Elle s'est plainte de "tous les abus qu'elle a connus". — Trois sœurs sont venues du New Hampshire pour travailler à l’usine. Ils ont été placés par la mère sous la garde de sa sœur, qui, soit dit en passant, vit de l’autre côté de la rue de la Société. Peu de temps après qu’une enquête a été faite par l’agent, pour trouver ceux qui n’ont pas embarqué dans les bâtiments de la Société. On a découvert que le lieu d’hébergement des sœurs se trouvait à l’extérieur de la Société, et on les a avisés de se rendre dans l’une des pensions de la Société ou de quitter immédiatement leur emploi. La sœur aînée est allée voir l’agent — lui a dit les circonstances — et on lui a dit que c’était une règle universelle à laquelle il ne s’écarterait pas. Elle lui a dit qu’elle aimerait quitter son emploi, pour lequel elle a reçu l’assurance consolatrice qu’il la signalerait à chaque Société de la ville et l’empêcherait de travailler si elle quittait son emploi !

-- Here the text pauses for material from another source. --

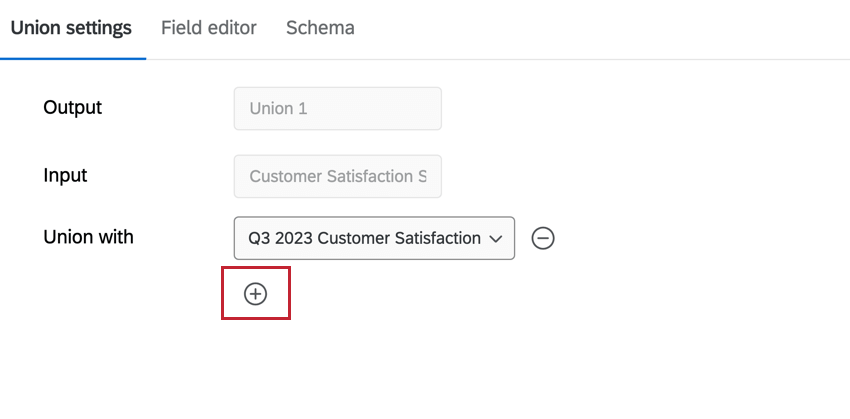The width and height of the screenshot is (850, 419).
Task: Expand the Union with dropdown chevron
Action: point(496,238)
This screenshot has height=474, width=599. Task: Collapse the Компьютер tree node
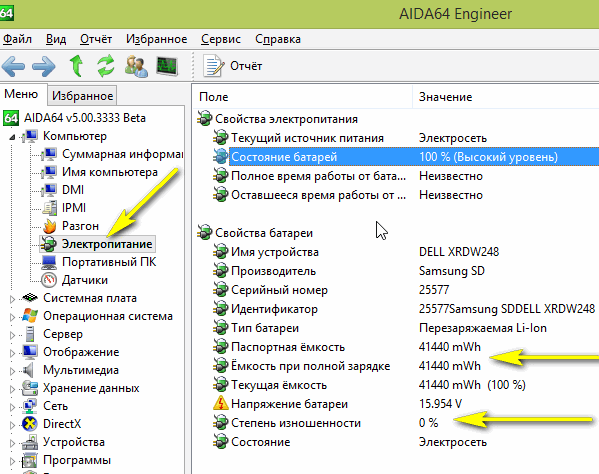pyautogui.click(x=12, y=137)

L’Offrande, a-t-elle déjà réprimandé un tel exercice du pouvoir ? Ses colonnes, ont-elles déjà lutté contre l’oppression ou les abus sous quelques formes que ce soit ? Si c’est le cas, j’aimerais lire le numéro qui contient un tel article, non pas parce que je veux que de tels faits existent, mais parce qu’ils existent et ne devraient pas être négligés. L’Offrande, éditée par un agent (ou, celui qui a été et conserve toujours le nom), devrait être la communication appropriée à la communauté de tous les abus qui existent.

Miss Farley, dit que ceux qu'elle connaît sont exposés. Que disent les pages de l'Offre ? Ceux qui lisent peuvent comprendre ».

Telle une continuité de la métaphore précédente, elle répliquera cela à la rédaction :

« En conclusion, Miss Farley m'appelle, avec toutes les autres sœurs opérantes, "à bénir l'auteur de l'Offrande". Maintenant, comme Miss Farley le dit de moi, alors je dis d'elle, je ne peux pas faire tout ce qu'elle peut. Elle peut être reconnaissante pour les "impressions erronées" et leur circulation ; mais en raison d'une certaine incapacité constitutionnelle, je n'ai jamais pu remercier Dieu ni Miss Farley pour le mensonge, ni les "impressions erronées", sous quelques formes que ce soit

Je suis, la vôtre, au nom de la justice ».